Loss from treatment for drug resistant tuberculosis: risk factors and patient outcomes in a community-based program in Khayelitsha, South Africa

OUTPUT TYPE: Journal Article
TITLE AUTHOR(S): S.Moyo, H.S.Cox, J.Hughes, J.Daniels, L.Synman, V.De Azevedo, A.Shroufi, V.Cox, G.Van Cutsem
DEPARTMENT: Public Health, Societies and Belonging (HSC)
Print: HSRC Library: shelf number 8587
HANDLE: 20.500.11910/2001
URI: http://hdl.handle.net/20.500.11910/2001

Download this report

If you would like to obtain a copy of this Research Output, please contact Hanlie Baudin at researchoutputs@hsrc.ac.za.

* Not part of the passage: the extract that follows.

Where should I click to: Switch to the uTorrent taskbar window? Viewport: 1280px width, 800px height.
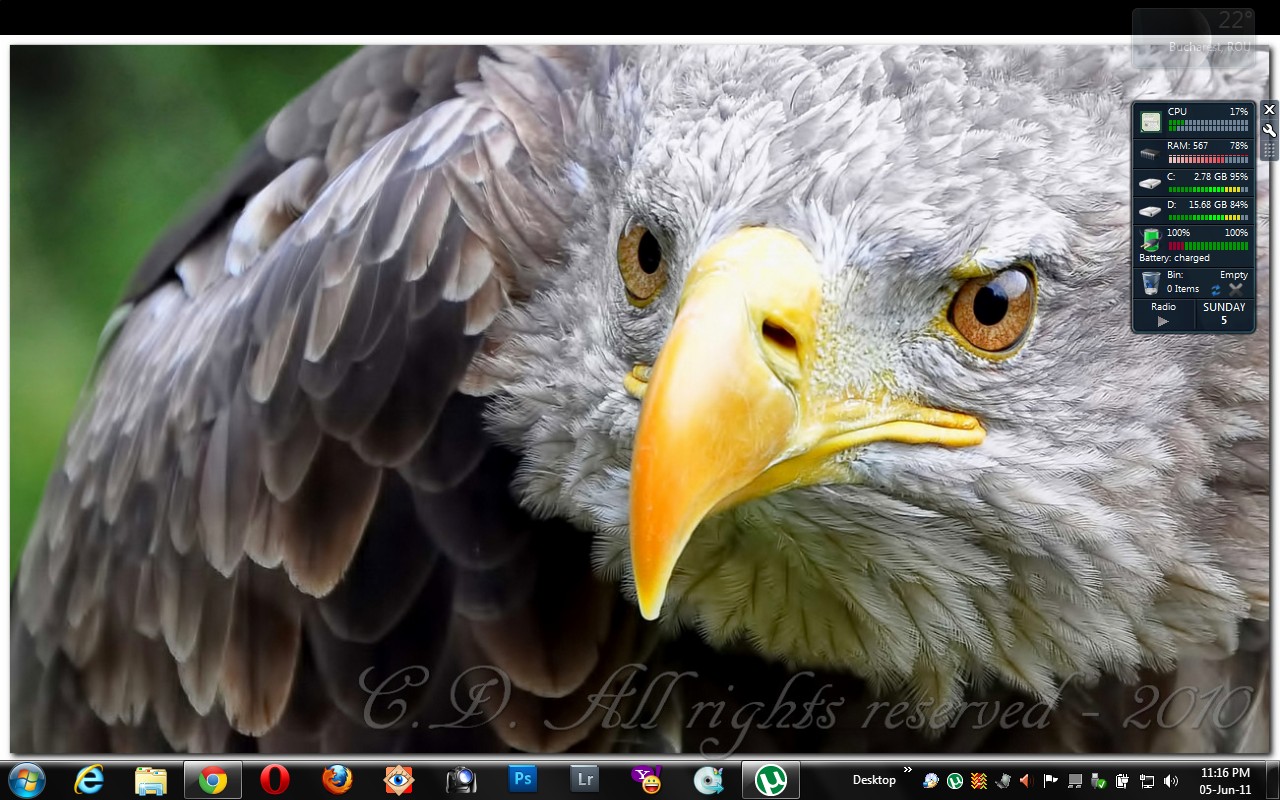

A community based drug resistant tuberculosis (DR-TB) program has been incrementally implemented in Khayelitsha, a high HIV and TB burden community in South Africa. We investigated loss from treatment (LFT), and post treatment outcomes of DR-TB patients in this setting. LFT, defined as interruption of treatment for 2 consecutive months was assessed among patients initiating DR-TB treatment for the first time between January 2009 and July 2011. Patients were traced through routine data sources to identify those who subsequently restarted treatment and those who died. Additional information on patient status and survival after LTF was obtained from community DR-TB counselors and from the national death registry. Post treatment outcomes were observed until July 2013. Among 452 patients initiating treatment for the first time within the given period, 30% (136) were LFT, with 67% retention at 18 months. Treatment was restarted in 27 (20%) patients, with additional resistance recorded in 2/25 (8%), excluding two with presumed DR-TB. Overall, 34 (25%) patients died, including 11 who restarted treatment. Males and those in the age category 15-25 years had a greater hazard of LFT; HR 1.93 (95% CI 1.35-2.75), and 2.43 (95% CI 1.52-3.88) respectively. Older age (>35 years) was associated with a greater hazard of death; HR 3.74 (1.13- 12.37) post treatment. LFT was high, occurred throughout the treatment period and was particularly high among males and those aged 15-25 years. Overall long term survival was poor. High rates of LFT should however not preclude scale up of community based care given its impact in increasing access to treatment. Further research is needed to support retention of DR-TB patients on treatment, even within community based treatment programs.